Trois semaines plus tard, Olivier le croise en ville « avec une nana en sortie de boite de nuit ». Il donne les clés de sa voiture à la femme qui l’accompagne. Cette fois-ci, il ne va pas fuir à 200 km/h. « Quand on fait le contrôle, il vide ses poches et je vois que sur le permis de conduire, ce n’est pas sa photo, ni son nom mais celui de son beau-frère. Quand on a passé le numéro du document, il était volé à Vitrol. Finalement, il a pris quatre ans ferme. »
Ces interventions montrent l'engagement des forces de l'ordre dans la lutte contre la criminalité à Villeurbanne. Cependant, malgré ces efforts, la violence et le trafic de stupéfiants persistent.
Les causes profondes de la violence
Pour comprendre la violence à Villeurbanne, il est essentiel d'analyser les causes profondes de ce phénomène. Parmi ces causes, on peut citer :
- La pauvreté et le chômage : le manque d'opportunités économiques et sociales favorise le développement de l'économie souterraine et de la criminalité.
- Le communautarisme et le repli sur soi : le rejet de l'universalisme et du collectivisme conduit à un effondrement de la vie sociale et à une fragmentation de la société. Les origines ethniques sont essentielles ici, puisqu’on est dans une démarche clanique - patriarcale pour l’affrontement. C’est exemplaire de la pétrification de la société dans le relativisme et de l’individualisme, et de son implosion en même temps.
- Le trafic de stupéfiants : le commerce de la drogue est une source de revenus importante pour les réseaux criminels, qui n'hésitent pas à recourir à la violence pour protéger leurs intérêts.

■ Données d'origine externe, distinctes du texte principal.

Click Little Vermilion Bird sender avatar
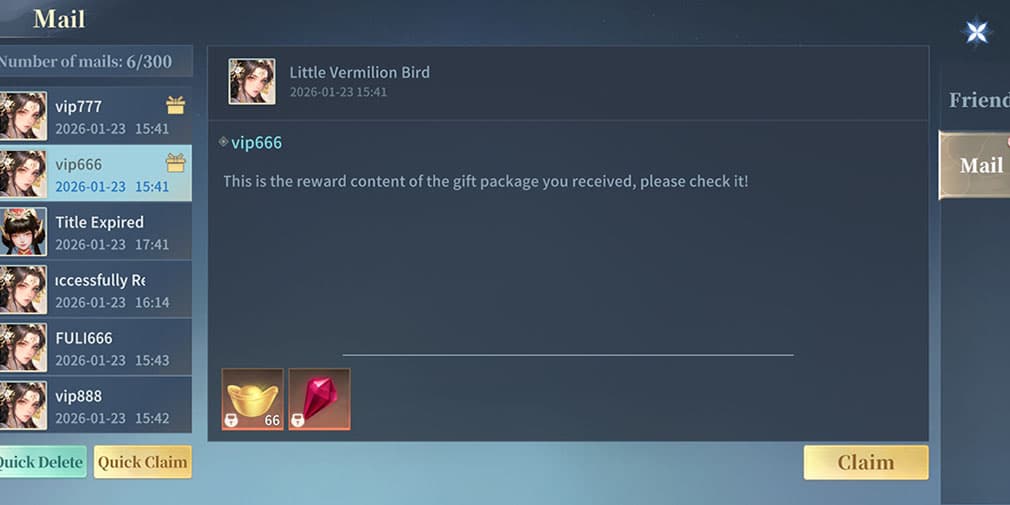1010x505 pixels. coord(252,82)
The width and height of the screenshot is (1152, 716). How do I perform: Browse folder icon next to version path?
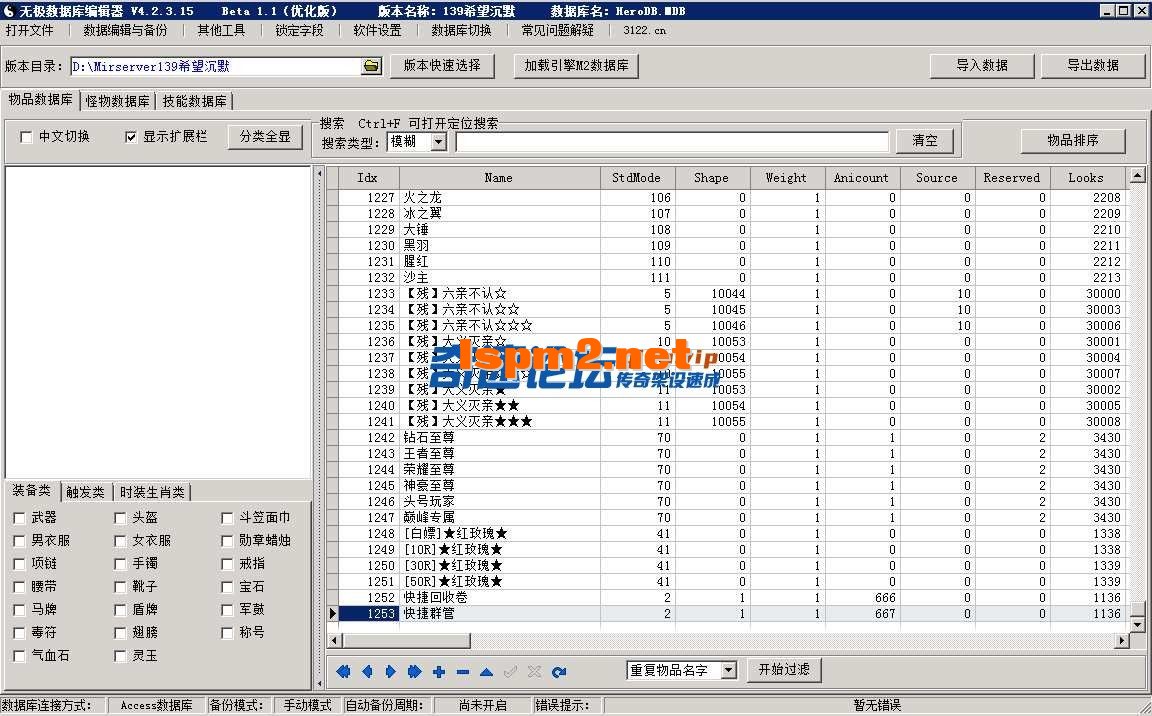371,66
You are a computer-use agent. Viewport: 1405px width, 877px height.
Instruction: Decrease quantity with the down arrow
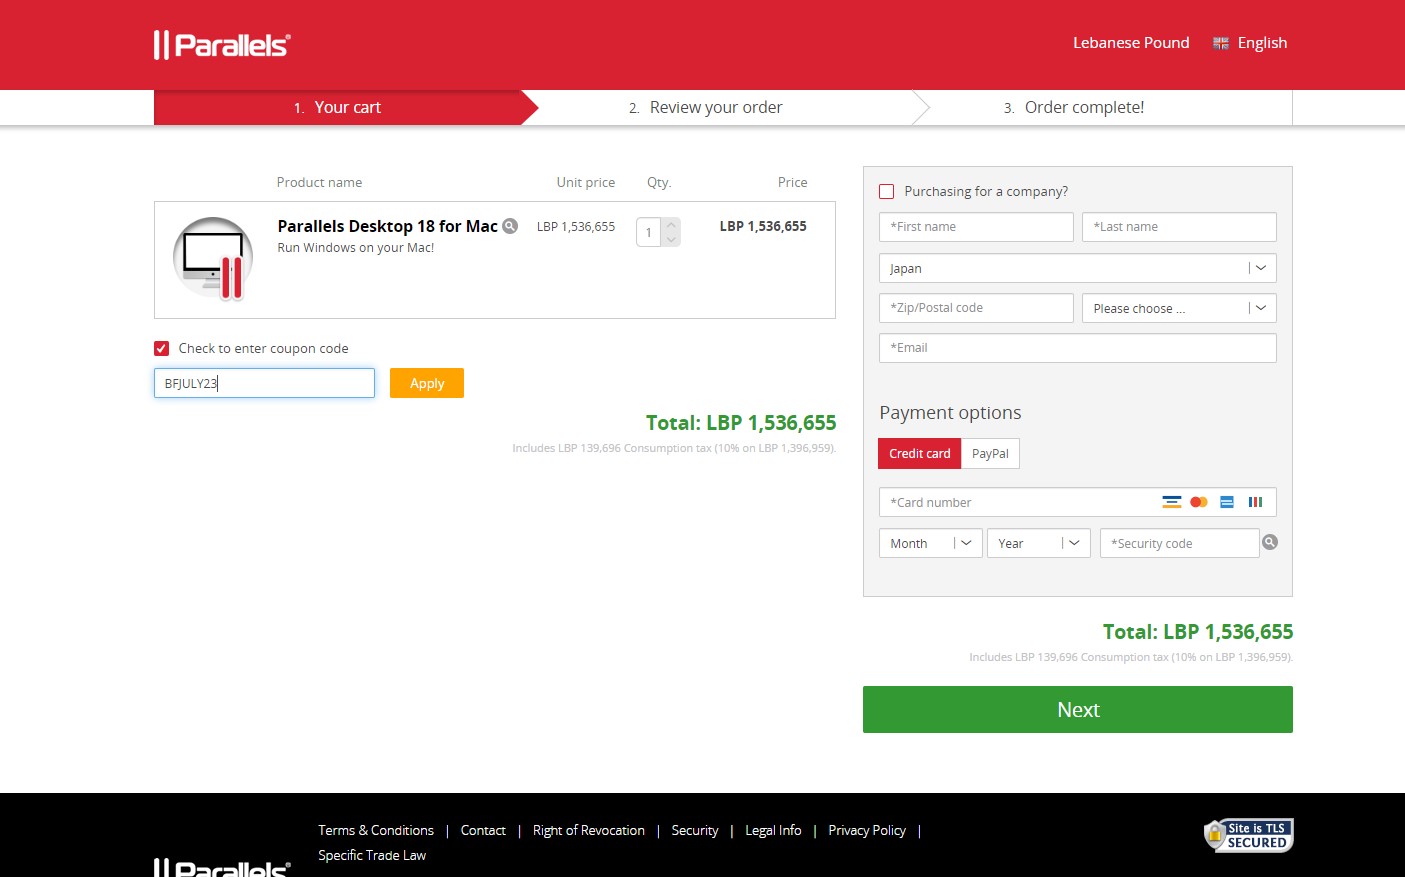coord(672,240)
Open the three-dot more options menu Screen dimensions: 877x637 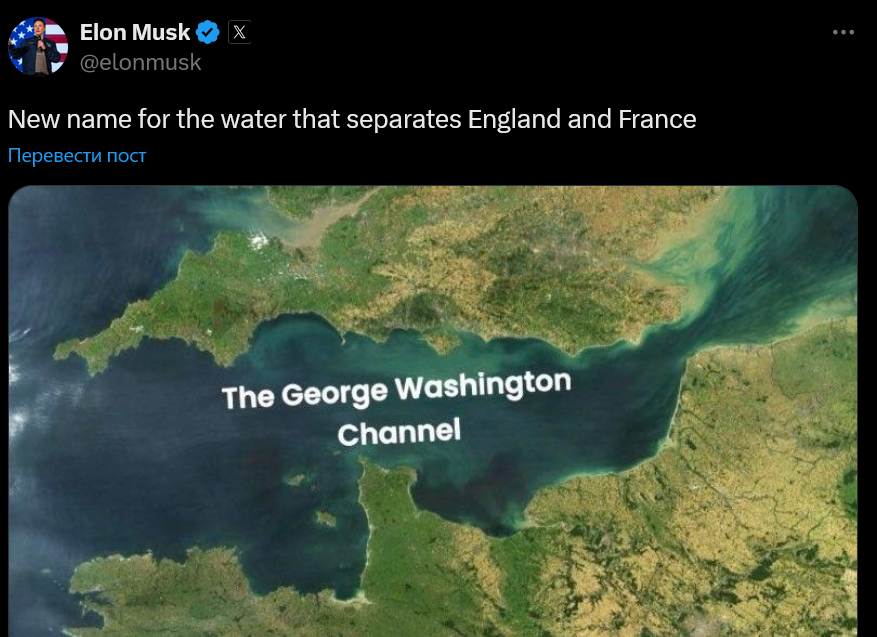[x=843, y=32]
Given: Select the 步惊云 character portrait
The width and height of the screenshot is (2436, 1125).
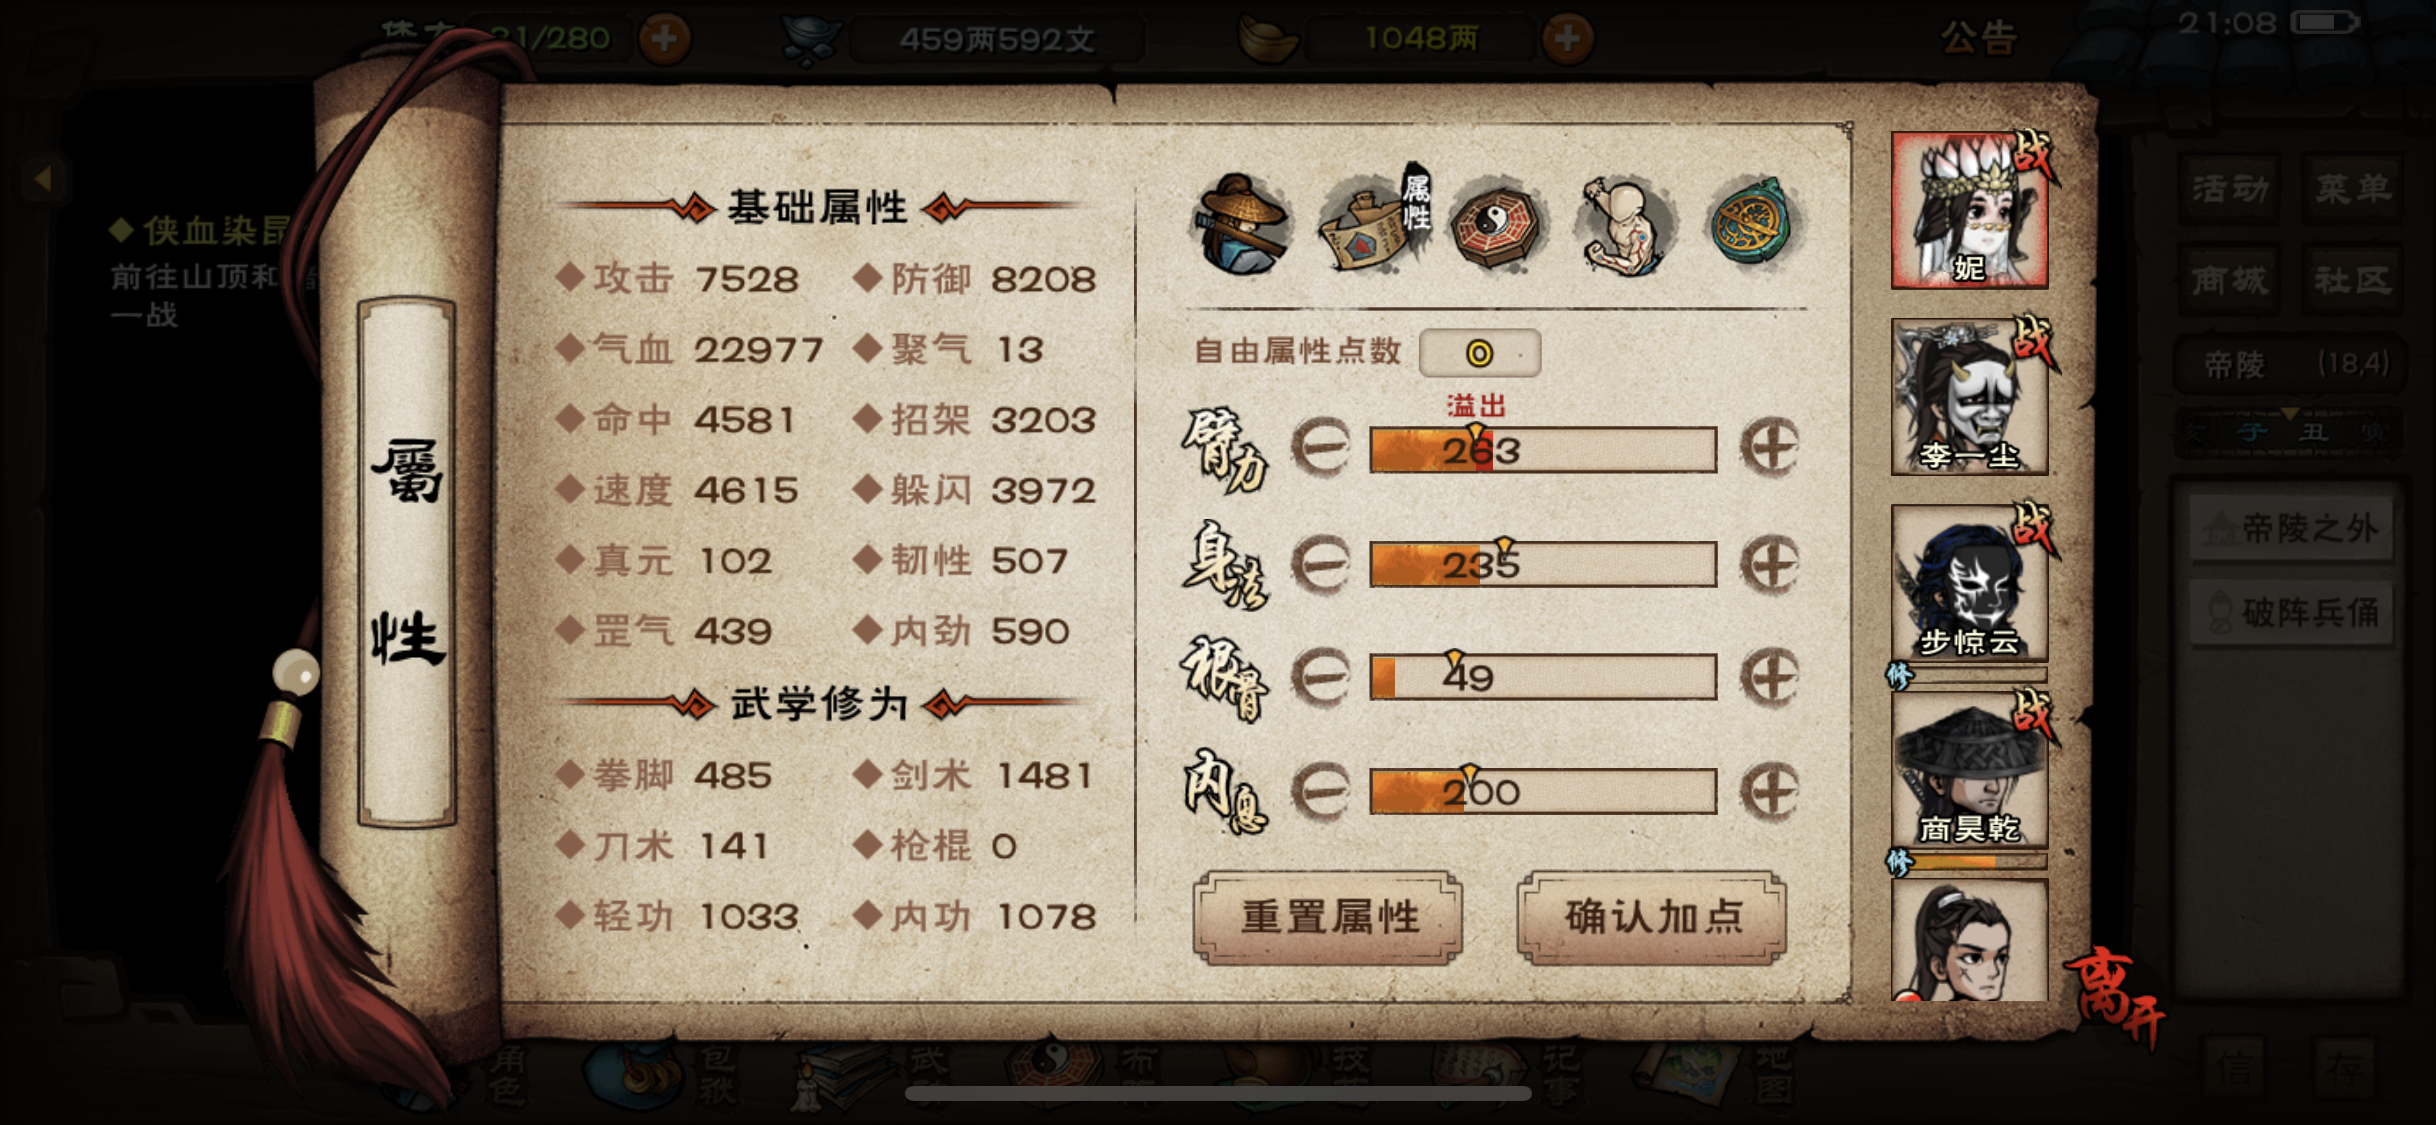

- La prolifération des armes à feu : la circulation illégale d'armes à feu facilite le recours à la violence et alimente le sentiment d'insécurité.
Comme l'a souligné un militant de gauche, « le capitalisme produit le cannibalisme social ». La population française, gavée par le capitalisme en général et en particulier entre 1989 et 2020, commence à le découvrir. Pour lutter contre la violence, il est donc nécessaire de promouvoir un Nouvel Ordre, fondé sur le Socialisme, le collectivisme et l'universalisme.